The synthetic example in Figure 4 showcases the main properties of our framework—i.e., reliability (in the form of correct coverage) and precision (in the form of optimal constraining power)—for an inference task that was introduced in [1] and has become a standard benchmark in the SBI literature. It consists of estimating the (common) mean of the components of a two-dimensional Gaussian mixture, with one component having much broader covariance:
\[X \mid \theta \sim \frac{1}{2}\mathcal{N}(\theta, I) + \frac{1}{2}\mathcal{N}(\theta, 0.01\cdot I),\]where \(\theta \in \mathbb{R}^2\) and \(n=1\). The misspecified forward model is
\[X \mid \theta \sim \frac{1}{2}\mathcal{N}((1-\delta)\theta, I) + \frac{1}{2}\mathcal{N}((1-\delta)\theta, 0.01\cdot I),\]with \(\delta=0.25\). We proceed as follows:
We construct a training set \(\mathcal{T}_{\text{train}} = \{(\theta_i, X_i)\}_{i=1}^B \sim \hat{p}(X \mid \theta)\pi(\theta)\) with \(B=50{,}000\) and \(\pi(\theta) = \mathcal{N}(0, 2I)\) to learn \(\hat{\pi}(\theta \mid X)\) through a generative model. For this example, we use a flow matching posterior estimator, whose idea was first introduced in [2] and then adapted for simulation-based inference settings in [3]. We leverage the implementation available in the SBI library [4], using default hyper-parameters;
We construct a calibration set \(\mathcal{T}_{\text{cal}} = \{(\theta_i, X_i)\}_{i=1}^{B^\prime} \sim p(X \mid \theta)r(\theta)\) with \(B^{\prime}=30{,}000\) and \(r(\theta) = \mathcal{N}(0, 36 I)\) to learn a monotonic transformation \(\hat{F}(\hat{\pi}(\theta \mid X);\theta)\) of the estimated posterior. Here, we again estimate an amortized p-value function \(P_{X \mid \theta}\left( \hat{\pi}(\theta \mid X) < \hat{\pi}(\theta_0 \mid X) \right)\) according to Algorithm 1 by setting the number of resampled cutoffs to \(K=10\) and using a monotone neural network whose implementation is available in our code repository;
We then generate one observation to represent poor alignment with the prior distribution—
\(X_{1, \text{target}} \sim p(X \mid \theta^\star = [-8.5, -8.5]),\)$
—and one observation to represent good alignment with the prior distribution—
\[X_{2, \text{target}} \sim p(X \mid \theta^\star = [0, 0])\]—for which we again construct HPD and FreB sets. We only observe a single sample to infer \(\theta^\star\), i.e., \(n=1\);
For this example, we construct a training set \(\mathcal{T}_{\text{train}} = \{(\theta_i, X_i)\}_{i=1}^B \sim p(X \mid \theta)\pi(\theta)\) with \(B=50{,}000\) and \(\pi(\theta) = \mathcal{N}(0, 2I)\) (the true data generating process). Specification of data generation and models are otherwise identical
[1] Sisson, S. A., Fan, Y., & Tanaka, M. M. (2007). Sequential monte carlo without likelihoods. Proceedings of the National Academy of Sciences, 104(6), 1760–1765.

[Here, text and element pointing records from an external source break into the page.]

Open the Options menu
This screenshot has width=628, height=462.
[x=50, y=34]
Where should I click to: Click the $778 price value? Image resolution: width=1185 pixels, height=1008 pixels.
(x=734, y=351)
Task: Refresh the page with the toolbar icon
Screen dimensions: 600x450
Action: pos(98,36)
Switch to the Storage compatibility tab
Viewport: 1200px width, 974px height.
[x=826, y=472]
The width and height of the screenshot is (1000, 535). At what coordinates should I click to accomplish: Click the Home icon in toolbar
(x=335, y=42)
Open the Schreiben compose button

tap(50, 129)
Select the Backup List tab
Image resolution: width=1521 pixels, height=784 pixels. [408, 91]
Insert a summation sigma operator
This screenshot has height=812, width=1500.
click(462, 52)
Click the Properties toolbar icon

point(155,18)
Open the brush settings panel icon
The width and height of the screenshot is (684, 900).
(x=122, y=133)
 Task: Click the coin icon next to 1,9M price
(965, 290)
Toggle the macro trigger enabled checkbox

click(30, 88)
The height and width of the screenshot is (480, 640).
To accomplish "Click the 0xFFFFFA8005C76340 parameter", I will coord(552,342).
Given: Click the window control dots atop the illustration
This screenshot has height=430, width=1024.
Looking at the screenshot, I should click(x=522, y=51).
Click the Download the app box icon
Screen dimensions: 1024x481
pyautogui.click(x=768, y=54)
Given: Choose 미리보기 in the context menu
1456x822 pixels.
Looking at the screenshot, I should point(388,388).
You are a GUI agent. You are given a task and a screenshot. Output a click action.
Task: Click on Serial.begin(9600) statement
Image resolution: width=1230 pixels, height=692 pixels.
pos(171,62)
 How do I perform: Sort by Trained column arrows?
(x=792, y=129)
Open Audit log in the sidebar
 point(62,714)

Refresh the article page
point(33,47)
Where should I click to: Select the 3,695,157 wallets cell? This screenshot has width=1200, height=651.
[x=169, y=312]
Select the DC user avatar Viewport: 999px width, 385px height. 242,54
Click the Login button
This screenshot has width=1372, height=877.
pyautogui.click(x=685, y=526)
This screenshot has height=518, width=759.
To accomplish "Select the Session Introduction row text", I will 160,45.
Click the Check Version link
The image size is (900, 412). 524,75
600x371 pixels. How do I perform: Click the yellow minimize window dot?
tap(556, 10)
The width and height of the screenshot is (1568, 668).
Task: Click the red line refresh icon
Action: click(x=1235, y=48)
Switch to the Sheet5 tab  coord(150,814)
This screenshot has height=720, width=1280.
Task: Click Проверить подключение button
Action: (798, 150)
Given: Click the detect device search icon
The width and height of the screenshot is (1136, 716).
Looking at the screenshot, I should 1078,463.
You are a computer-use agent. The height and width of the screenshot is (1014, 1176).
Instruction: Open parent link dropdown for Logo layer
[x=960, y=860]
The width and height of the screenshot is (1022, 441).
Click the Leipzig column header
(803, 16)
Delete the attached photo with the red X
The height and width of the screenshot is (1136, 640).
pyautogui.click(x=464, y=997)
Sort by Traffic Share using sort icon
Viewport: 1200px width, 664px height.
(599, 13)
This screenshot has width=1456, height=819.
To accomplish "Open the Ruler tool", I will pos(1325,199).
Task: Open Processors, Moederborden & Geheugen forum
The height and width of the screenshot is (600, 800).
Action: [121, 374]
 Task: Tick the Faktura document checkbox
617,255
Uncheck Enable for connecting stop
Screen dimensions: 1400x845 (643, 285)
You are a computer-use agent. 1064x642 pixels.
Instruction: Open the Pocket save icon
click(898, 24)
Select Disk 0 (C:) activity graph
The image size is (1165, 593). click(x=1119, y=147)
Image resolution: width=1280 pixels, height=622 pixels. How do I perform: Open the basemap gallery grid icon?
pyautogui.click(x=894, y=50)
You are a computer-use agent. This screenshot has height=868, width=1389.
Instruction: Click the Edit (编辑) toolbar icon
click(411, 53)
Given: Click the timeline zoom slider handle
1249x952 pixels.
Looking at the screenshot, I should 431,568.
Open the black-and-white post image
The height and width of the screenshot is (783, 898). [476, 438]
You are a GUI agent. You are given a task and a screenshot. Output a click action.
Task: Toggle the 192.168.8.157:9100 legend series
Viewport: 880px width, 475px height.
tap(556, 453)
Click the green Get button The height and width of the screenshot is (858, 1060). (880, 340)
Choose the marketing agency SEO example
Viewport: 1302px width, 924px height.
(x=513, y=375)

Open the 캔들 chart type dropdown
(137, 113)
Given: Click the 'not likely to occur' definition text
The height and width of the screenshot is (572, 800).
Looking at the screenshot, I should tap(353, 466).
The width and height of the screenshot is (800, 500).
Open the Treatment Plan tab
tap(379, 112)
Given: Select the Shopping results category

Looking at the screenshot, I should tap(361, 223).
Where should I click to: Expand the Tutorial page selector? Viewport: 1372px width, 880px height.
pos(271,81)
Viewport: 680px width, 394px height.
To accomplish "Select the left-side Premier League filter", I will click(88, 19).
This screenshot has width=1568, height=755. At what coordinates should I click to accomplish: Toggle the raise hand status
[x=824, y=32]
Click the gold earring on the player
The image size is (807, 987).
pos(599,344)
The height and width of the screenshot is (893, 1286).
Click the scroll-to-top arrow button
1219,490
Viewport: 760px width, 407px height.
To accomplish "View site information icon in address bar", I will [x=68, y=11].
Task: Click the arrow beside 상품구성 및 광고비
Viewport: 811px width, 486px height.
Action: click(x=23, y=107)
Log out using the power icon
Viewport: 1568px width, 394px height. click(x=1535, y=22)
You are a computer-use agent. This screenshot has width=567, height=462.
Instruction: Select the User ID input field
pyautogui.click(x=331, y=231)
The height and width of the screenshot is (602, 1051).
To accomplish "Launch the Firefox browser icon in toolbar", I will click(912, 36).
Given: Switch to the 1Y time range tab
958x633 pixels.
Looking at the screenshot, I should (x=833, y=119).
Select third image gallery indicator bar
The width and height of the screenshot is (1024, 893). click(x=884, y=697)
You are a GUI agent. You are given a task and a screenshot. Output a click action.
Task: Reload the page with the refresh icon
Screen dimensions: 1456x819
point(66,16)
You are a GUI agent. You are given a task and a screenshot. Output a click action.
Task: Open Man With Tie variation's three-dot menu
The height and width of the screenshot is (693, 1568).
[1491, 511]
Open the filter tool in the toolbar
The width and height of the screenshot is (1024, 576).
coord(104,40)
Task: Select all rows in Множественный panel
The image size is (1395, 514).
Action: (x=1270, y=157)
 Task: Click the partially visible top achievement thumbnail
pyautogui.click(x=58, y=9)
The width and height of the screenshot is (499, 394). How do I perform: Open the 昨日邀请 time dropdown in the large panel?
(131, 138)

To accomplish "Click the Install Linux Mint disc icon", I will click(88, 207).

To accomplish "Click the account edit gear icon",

[2] Lipman, Y., Chen, R. T. Q., Ben-Hamu, H., Nickel, M., & Le, M. (2023). Flow Matching for Generative Modeling. https://openreview.net/forum?id=PqvMRDCJT9t
[3] Wildberger, J., Dax, M., Buchholz, S., Green, S., Macke, J. H., & Schölkopf, B. (2023). Flow Matching for Scalable Simulation-Based Inference. In A. Oh, T. Naumann, A. Globerson, K. Saenko, M. Hardt, & S. Levine (Eds.), Advances in Neural Information Processing Systems 36 (pp. 16837–16864). Curran Associates, Inc. https://proceedings.neurips.cc/paper_files/paper/2023/file/3663ae53ec078860bb0b9c6606e092a0-Paper-Conference.pdf
[4] Tejero-Cantero, A., Boelts, J., Deistler, M., Lueckmann, J.-M., Durkan, C., Gonçalves, P. J., Greenberg, D. S., & Macke, J. H. (2020). sbi: A toolkit for simulation-based inference. Journal of Open Source Software, 5(52), 2505. https://doi.org/10.21105/joss.02505
[5] Prokhorenkova, L., Gusev, G., Vorobev, A., Dorogush, A. V., & Gulin, A. (2018). CatBoost: unbiased boosting with categorical features. Advances in Neural Information Processing Systems, 31.